Many in the Polish-Lithuanian Jewish community were saved by Chiune Sugihara, the Japanese consul in Kovno, Lithuania. Sugihara is said to have cooperated with Polish intelligence, as a part of bigger Japanese-Polish cooperative plan. They managed to flee across the vast territory of Russia by train to Vladivostok and then by boat to Kobe in Japan. The refugees in number of 2,185 arrived in Japan from August 1940 to June 1941. Tadeusz Romer, the Polish ambassador in Tokyo, had managed to get transit visas in Japan, asylum visas to Canada, Australia, New Zealand, Burma, immigration certificates to Palestine, and immigrant visas to the United States and some Latin American countries. Finally, Tadeusz Romer arrived in Shanghai on November 1, 1941, to continue the action for Jewish refugees. Among those saved in the Shanghai Ghetto were leaders and students of Mir yeshiva, the only yeshiva in occupied Europe to survive the Holocaust.

Similarly, thousands of Austrian Jews were saved by the Chinese consul-general in Vienna Ho Feng Shan, who issued visas during 1938-1940 against the orders of his superior the Chinese ambassador in Berlin, Chen Jie.

Arrival of Ashkenazi Jews

The refugees who managed to purchase tickets for luxurious Italian and Japanese cruise steamships departing from Genoa later described their three-week journey with plenty of food and entertainment — between persecution in Germany and squalid ghetto in Shanghai — as surreal. Some passengers attempted to make unscheduled departures in Egypt, hoping to smuggle themselves into the British Mandate of Palestine.

First German Jewish refugees, twenty-six families, among them five well-known physicians, had arrived in Shanghai, already in November 1933. By the spring of 1934, there were reportedly eighty refugee physicians, surgeons,and dentists in China.

On August 15, 1938, first Jewish refugees from Anschluss Austria arrived by Italian ship. Most of the refugees arrived after Kristallnacht. During the refugee flight to Shanghai between November 1938 and June 1941, the total number of arrivals by sea and land has been estimated at
1,374 in 1938;
12,089 in 1939;
1,988 in 1940;
4,000 in 1941.

In 1939-1940 Lloyd Trestino ran a sort of "ferry service" between Italy and Shanghai, bringing in thousands of refugees a month - Germans, Austrians, a few Czechs. Added to this mix were approximately 1,000 Polish Jews in 1941. Among these, all the faculty of the Mir Yeshiva, some 400 in number, who with the outbreak of World War II in 1939, fled from Mir to Vilna and then to Keidan, Lithuania.

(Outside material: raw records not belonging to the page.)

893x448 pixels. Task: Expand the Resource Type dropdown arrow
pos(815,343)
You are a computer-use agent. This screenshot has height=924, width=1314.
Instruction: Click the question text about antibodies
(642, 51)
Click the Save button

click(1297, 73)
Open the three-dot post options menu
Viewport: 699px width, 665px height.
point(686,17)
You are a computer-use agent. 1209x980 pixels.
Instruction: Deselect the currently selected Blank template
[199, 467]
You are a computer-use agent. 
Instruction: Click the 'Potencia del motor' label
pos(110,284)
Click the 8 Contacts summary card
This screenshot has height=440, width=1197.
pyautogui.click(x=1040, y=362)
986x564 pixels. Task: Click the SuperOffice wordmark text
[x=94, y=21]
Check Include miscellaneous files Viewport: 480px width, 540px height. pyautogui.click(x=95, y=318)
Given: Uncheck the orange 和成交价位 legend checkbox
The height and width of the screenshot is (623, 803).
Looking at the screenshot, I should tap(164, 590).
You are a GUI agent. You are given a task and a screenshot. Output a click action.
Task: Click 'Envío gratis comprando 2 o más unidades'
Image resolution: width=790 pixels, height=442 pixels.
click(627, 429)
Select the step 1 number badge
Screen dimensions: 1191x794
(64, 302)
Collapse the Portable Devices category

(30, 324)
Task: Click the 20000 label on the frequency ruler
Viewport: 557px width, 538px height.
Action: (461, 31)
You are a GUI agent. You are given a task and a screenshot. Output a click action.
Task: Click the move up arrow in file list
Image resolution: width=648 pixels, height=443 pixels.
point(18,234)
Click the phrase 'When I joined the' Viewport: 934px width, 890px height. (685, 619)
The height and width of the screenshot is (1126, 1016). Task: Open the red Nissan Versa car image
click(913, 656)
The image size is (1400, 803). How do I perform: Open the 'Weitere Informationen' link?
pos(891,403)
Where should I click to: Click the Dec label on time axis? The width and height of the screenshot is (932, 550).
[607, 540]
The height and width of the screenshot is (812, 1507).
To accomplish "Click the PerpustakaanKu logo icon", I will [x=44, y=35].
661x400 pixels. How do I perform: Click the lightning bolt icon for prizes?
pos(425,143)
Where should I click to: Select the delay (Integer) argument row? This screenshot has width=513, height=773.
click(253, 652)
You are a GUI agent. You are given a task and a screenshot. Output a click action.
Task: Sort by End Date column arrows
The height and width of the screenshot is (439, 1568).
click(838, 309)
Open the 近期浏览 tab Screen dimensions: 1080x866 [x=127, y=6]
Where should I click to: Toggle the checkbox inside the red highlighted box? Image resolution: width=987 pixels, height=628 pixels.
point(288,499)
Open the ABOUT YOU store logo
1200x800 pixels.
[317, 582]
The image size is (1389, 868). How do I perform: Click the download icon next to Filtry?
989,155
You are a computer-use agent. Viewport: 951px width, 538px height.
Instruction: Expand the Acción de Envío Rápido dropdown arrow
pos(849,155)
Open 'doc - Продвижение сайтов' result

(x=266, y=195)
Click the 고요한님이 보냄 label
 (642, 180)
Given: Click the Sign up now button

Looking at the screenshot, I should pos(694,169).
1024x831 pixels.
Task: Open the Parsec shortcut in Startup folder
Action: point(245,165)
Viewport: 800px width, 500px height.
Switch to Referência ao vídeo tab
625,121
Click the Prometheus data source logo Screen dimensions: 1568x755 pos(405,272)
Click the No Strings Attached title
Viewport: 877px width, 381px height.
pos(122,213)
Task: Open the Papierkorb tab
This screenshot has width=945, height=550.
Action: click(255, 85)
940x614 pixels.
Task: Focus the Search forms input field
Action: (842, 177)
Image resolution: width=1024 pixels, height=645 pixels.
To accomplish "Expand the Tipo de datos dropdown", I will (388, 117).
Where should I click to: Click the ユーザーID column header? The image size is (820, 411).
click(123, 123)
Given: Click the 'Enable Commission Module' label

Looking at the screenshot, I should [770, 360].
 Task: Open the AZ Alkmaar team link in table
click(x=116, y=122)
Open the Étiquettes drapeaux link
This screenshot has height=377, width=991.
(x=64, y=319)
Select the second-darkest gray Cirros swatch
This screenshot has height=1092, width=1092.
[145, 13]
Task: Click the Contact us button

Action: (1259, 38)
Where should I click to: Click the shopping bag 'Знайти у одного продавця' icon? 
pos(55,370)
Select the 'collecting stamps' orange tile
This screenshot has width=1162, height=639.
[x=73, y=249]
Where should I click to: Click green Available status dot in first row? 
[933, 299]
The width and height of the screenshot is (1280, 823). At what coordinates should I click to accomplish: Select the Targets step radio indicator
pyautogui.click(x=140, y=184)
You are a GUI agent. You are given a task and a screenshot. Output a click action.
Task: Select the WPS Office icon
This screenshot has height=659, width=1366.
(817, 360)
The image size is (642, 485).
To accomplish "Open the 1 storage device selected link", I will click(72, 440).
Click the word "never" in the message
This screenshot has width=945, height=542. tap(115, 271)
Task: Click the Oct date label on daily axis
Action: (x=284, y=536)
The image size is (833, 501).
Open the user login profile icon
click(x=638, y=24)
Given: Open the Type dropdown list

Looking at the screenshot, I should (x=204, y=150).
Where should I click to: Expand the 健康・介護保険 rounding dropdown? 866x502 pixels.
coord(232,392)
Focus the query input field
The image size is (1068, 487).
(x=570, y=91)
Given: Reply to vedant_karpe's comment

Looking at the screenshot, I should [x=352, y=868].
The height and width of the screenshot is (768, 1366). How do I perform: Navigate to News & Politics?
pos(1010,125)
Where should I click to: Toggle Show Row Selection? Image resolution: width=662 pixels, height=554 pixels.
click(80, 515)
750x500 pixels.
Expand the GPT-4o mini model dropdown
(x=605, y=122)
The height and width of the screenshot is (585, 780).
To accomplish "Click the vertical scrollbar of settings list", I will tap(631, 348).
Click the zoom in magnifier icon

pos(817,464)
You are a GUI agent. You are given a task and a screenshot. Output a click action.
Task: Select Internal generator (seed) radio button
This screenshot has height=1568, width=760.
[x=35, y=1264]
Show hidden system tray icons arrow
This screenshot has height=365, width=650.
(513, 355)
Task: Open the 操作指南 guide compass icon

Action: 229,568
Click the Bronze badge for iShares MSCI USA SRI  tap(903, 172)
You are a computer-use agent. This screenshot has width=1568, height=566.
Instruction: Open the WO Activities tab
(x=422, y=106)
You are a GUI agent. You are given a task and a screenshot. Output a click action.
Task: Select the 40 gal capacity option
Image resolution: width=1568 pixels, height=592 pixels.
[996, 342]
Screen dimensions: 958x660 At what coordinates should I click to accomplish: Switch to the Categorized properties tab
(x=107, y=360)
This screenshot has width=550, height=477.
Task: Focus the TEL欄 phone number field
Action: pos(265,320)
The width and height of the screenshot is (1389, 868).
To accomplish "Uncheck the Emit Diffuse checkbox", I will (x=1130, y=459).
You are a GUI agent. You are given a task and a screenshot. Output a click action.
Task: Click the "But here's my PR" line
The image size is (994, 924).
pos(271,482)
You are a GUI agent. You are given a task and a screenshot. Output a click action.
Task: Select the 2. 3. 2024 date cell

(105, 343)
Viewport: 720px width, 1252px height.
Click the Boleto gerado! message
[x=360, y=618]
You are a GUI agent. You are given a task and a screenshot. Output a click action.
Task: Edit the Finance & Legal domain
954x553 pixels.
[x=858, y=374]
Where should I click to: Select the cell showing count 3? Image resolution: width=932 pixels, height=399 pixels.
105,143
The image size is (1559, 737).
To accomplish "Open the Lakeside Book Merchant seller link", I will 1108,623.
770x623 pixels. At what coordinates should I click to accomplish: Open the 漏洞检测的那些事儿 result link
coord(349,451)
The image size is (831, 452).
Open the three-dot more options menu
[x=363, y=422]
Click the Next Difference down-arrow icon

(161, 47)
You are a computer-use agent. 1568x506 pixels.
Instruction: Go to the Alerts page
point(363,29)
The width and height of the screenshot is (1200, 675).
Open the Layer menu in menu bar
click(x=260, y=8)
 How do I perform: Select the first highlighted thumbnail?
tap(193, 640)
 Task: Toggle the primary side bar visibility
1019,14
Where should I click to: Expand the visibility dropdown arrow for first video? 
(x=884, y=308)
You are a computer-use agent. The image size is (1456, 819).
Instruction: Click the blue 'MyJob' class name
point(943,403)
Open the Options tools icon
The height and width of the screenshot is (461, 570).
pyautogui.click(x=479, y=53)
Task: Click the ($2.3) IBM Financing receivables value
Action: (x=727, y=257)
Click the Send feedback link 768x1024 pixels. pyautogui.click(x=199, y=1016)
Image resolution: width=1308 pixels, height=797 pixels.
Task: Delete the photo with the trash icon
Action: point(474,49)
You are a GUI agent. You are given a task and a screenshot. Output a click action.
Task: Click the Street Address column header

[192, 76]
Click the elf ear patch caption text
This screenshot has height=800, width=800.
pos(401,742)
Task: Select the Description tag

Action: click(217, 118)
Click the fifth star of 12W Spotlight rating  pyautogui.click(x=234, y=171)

In late 1940, they obtained visas from Chiune Sugihara, the Japanese consul in Kaunas, to travel from Keidan, then Lithuanian SSR, via Siberia and Vladivostok to Kobe, Japan. By November 1941 the Japanese moved this group and most of others on to the Shanghai Ghetto in order to consolidate the Jews under their control. Finally, a wave of more than 18,000
Ashkenazi Jews from Germany, Austria, and Poland immigrated to Shanghai until the Attack on Pearl Harbor by Japan in December 1941.

Much needed aid was provided by International Committee for European Immigrants (IC), established by Victor Sassoon and Paul Komor, a Hungarian businessman, and Committee for the Assistance of European Jewish Refugees (CFA), founded by Horace Kadoorie, under the direction of Michael Speelman. These organizations prepared the housing in Hongkew (today known as Hongkou District), a relatively cheap district compared with the Shanghai International Settlement or the Shanghai French Concession. They were accommodated in shabby apartments and six camps in a former school. The Japanese occupiers of Shanghai regarded German Jews as "stateless persons".

In 1943, the occupying Japanese army required these 18,000 Jews to relocate to a 3/4 square mile area of Shanghai's Hongkew district where many lived in group homes called "Heime" or "Little Vienna".


Life in the ghetto

The authorities were unprepared for massive immigration and the arriving refugees faced harsh conditions in the impoverished Hongkou District: 10 per room, near-starvation, disastrous sanitation and scant employment.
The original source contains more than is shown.